Stefan pointed out that new leach testwork had started in August 2016 using lithium-rich samples with background uranium- and uranium-lithium-rich samples from the Macusani deposit mineralisation.

“The lithium content ranges from 640 ppm to 806 ppm lithium in all samples. The uranium content ranges from background levels of 7 ppm uranium in the uranium-poor samples to between 568 ppm and 629 ppm uranium in the mineralised samples from the various uranium deposits.”

Several parameters were varied during the leach tests, including crushing grind size, acid concentration, leach time and temperature, he added. Leaching was undertaken at atmospheric pressure in stirred tank reactors employing sulphuric acid as the lixiviant. Additionally, he commented that initial scoping testwork entailed roasting, calcining and acid curing.

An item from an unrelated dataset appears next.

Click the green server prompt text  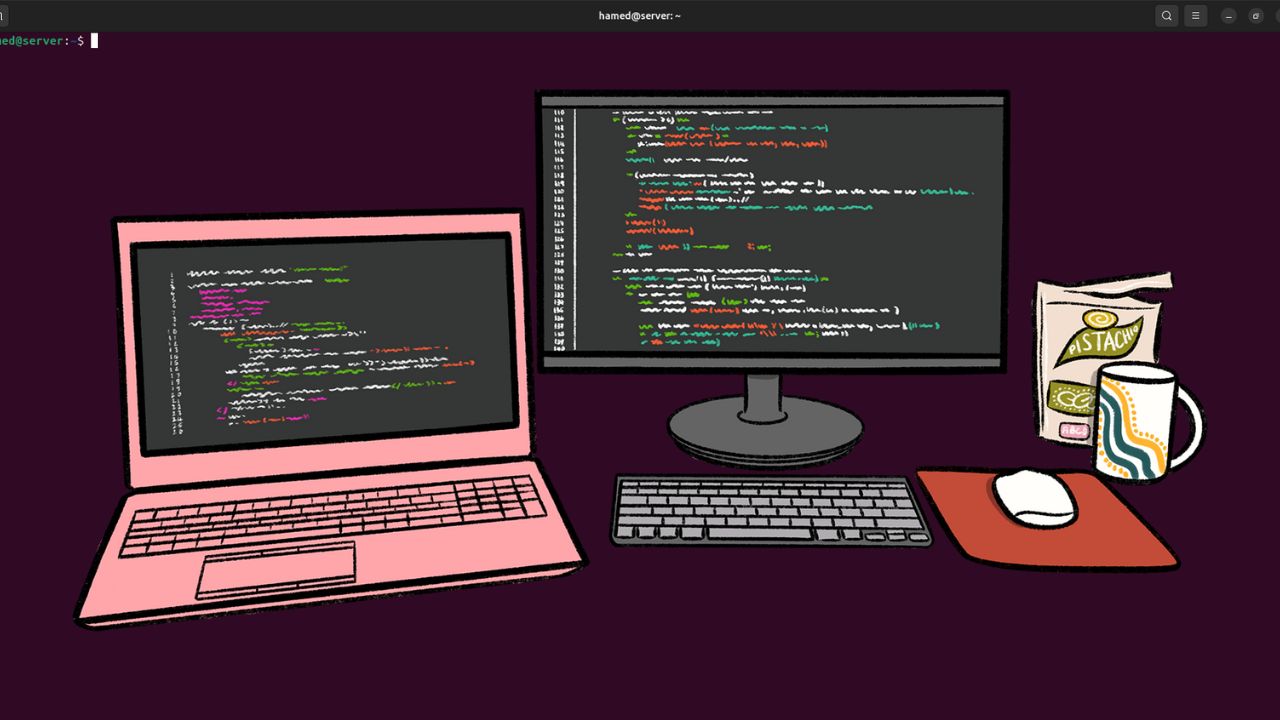pyautogui.click(x=32, y=41)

Stefan said the tests covered temperatures ranging from 50 ºC to 550 ºC. “Although . . . temperatures higher than 180 °C usually guaranteed high lithium recoveries of up to 87% in earlier testwork, the objective of this most recent work was to reach potentially economic lithium recoveries at leaching temperatures below the water boiling point.”

He explained that the initial scoping testwork used “more aggressive conditions”, but did not confirm any significant benefit over the more moderate temperature and atmospheric pressure tank leach processes.

Stefan remarked that more than 150 separate leach test runs had been completed at the project over the past several months and the conclusions of that phase of testwork had resulted in a very simple, straightforward flow sheet without the aggressive processing conditions normally associated with the recovery of lithium from ores.

Consistent lithium recoveries of between 61% and 73% were reported from all samples employing a sulphuric acid leach at a variety of acid concentrations and at temperatures of 65 ºC to 85 ºC, he added.

Samples from the Macusani uranium deposits displayed consistent uranium recoveries of 98% to 99% across all temperatures. Sulphuric acid consumption in the leach varied from 50 kg acid/ton to 140 kg acid/ton of material processed and was sufficient to simultaneously extract uranium and lithium.

Stefan explained that higher acid consumptions were related to finer grind sizes, while coarser grind sizes had much lower acid consumptions with identical lithium and uranium recoveries, thus providing upside for the potential project economics.

“The current and planned test programne is examining the grind versus recovery trade-off with encouraging results. Apart from lithium and uranium, other elements were also leached during the tests, mainly potassium, rubidium and cesium. These will also be evaluated further in the additional leaching-precipitation work planned,” he commented.